Gökyüzünde neredeyse hiç bulut yoktu, bu durumdan faydalanırsak oldukça fazla yıldız gözlemlenebiliyordu. Parlaklıkları ile gökyüzüne gülümsüyorlardı sanki. Umutsuzca neden yaptığıma anlam veremediğim gökyüzünü gözlemleme işlemini sürdürürken, gözüme küçük bir nokta çarptı. Bir yıldız kaydı. Belkide benim için bir umuttur bu yıldız? Hayatımın berbat olduğunu biliyorum. Bir yıldız bana ne kadar yardım edebilir ki? İşte bir kayan yıldızdan sonra dilek tutacak ve sonra bunun gerçekleşeceğini düşünecek kadar aptalımdır belki. "Hayatımın bir anlamı olmasını diliyorum" dedim kendi kendime. Ardından küçük bir gülümseme ile somurtkan yüzümün bıkkın görünümü değiştirmek gibi aptalca bir istek doğdu içime. Belkide yıldızlar filmlerdeki gibi, kocaman bir ışık şöleni ile anında dilekleri gerçekleştirmiyordur. Belki de insanlara düşünme fırsatı veriyordur ve böylece o dileklerin gerçekleşmesini sağlıyorlardır, ha? Düşün Edei... Ailem ile aramın çok açık olduğunu söylemiştim. Bu yüzden, onlara küçük bir sürpriz yapabilirim belki. Bugünün babalar günü olduğunu farz edersek, babama bir hediye alabilirdim. Sol koluma sadece ağırlık yapmaktan başka bir işe yaramayan, eski, üzerinde hangi dil olduğu hakkında hiçbir fikrim olmayan altın kaplamalı saate tekrar baktım. Sanki zaman durmuş gibi. Bu kadar şeyi 5 dakika içinde mi düşünmüştüm ben? Bu kadar düşünce, 5 dakika içindemi değişebilirdi? Bu kadar çabuk mu? Eğer dükkanlar daha kapanmamışsa, babama bir hediye alabilirim diye tekrarladım tekrar. Geç bir saat olduğunu ve geç kaldığımı biliyorum, fakat bir yandan yeni bir güne merhaba demeden hediyemi ulaştırmak istiyorum babama.
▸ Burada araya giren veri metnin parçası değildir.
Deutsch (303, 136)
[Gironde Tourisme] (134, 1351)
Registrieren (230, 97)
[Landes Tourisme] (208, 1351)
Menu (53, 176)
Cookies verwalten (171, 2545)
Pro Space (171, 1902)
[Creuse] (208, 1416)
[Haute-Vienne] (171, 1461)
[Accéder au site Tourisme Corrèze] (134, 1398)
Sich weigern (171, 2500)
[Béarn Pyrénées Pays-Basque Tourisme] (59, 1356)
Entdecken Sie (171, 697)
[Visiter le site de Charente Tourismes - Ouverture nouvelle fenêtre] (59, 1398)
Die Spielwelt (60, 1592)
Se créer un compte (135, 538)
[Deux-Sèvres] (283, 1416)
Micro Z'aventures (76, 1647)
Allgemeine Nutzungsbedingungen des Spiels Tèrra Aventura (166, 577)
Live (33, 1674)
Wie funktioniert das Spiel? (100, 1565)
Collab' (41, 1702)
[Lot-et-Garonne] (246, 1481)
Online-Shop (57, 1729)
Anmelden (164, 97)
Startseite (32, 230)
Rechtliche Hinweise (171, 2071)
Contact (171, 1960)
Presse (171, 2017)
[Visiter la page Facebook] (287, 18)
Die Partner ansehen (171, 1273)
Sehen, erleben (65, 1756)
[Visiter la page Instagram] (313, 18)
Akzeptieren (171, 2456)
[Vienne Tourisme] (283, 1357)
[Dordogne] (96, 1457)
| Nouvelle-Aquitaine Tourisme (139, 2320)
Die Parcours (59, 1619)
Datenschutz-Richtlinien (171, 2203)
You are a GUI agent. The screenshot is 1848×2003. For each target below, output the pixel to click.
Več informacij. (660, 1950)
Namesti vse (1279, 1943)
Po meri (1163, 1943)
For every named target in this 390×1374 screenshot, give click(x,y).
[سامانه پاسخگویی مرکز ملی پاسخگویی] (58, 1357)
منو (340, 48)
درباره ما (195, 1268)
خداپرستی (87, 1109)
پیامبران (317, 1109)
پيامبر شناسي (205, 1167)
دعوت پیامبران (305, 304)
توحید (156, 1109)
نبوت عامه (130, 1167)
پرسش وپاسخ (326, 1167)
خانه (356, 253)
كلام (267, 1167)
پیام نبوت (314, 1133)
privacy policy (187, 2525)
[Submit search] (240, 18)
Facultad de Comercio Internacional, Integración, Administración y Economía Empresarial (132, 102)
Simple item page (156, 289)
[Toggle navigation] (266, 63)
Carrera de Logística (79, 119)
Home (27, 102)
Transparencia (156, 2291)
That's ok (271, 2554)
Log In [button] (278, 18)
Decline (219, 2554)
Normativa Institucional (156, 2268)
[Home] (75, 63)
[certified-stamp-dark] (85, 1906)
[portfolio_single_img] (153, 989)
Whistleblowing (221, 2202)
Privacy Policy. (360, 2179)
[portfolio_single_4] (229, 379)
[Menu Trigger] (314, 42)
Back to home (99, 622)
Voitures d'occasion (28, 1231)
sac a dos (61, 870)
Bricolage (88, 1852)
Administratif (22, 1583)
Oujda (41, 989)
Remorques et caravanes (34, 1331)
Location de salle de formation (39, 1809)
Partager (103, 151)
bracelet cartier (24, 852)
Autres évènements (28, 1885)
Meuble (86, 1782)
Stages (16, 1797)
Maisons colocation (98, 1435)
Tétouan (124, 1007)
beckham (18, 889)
Banktan acele ile kalktım. Hızlı adımlarla sahilden uzaklaştım. Gözüme ilk kestirdiğim ışıklarıyla etrafa merhaba diyen bir mağazaya girdim. Mağzanın içinde daha çok kadınlar için kıyafetler, aksesuarlar ve ayakkabılar olsa bile bir kısmı erkeklere ayırmışlardı. Daha önceden plan yapmamıştım. Hayatımda hiç babalar gününü kutlayacak gerçek bir babam olmadığı için asla hediye almamıştım ve aklımda ne alacağıma dair hiçbir fikir yoktu. Eğer filmlerden ve reklamlardan çocukların babalarına aldıkları hediyeleri düşünürsek kravat alabilirdim. Belkide bir kemer, bir gömlek... Düğme... Ah, ne kadar güzel. Bir dakika öncesine kadar aklımda en küçük bir fikir bile yokken, şimdi ne alacağıma karar veremiyorum. Tamam, önce kravat bölümüne bakalım; kırmızı parlak bir kravat, lacivert, pembe kalp desenli bir kravat veee... Diğer kravatı boş verebiliriz. Kravatlardan ayrılıp, hangi bölüme yöneldiğimi bilmezken bir yandanda gözüm ile etrafı tarıyordum ki... Buldum! Saat. Bir saat alabilirim. Hemde çok pahalı sayılmazlardı, hemde Charles'a uygun stildeydi. En azından giydiği şeylerin stiline uyardı. Modelleri dikkatlice incelemeye zamanım olmadığından, gözüme en güzel gözüken saati aldım ve paket yaptırılmasını istedikten sonra, işlemlerini halledip olabildiğince çabuk bir biçimde eve nasıl gidebileceğimi düşünmeye başladım.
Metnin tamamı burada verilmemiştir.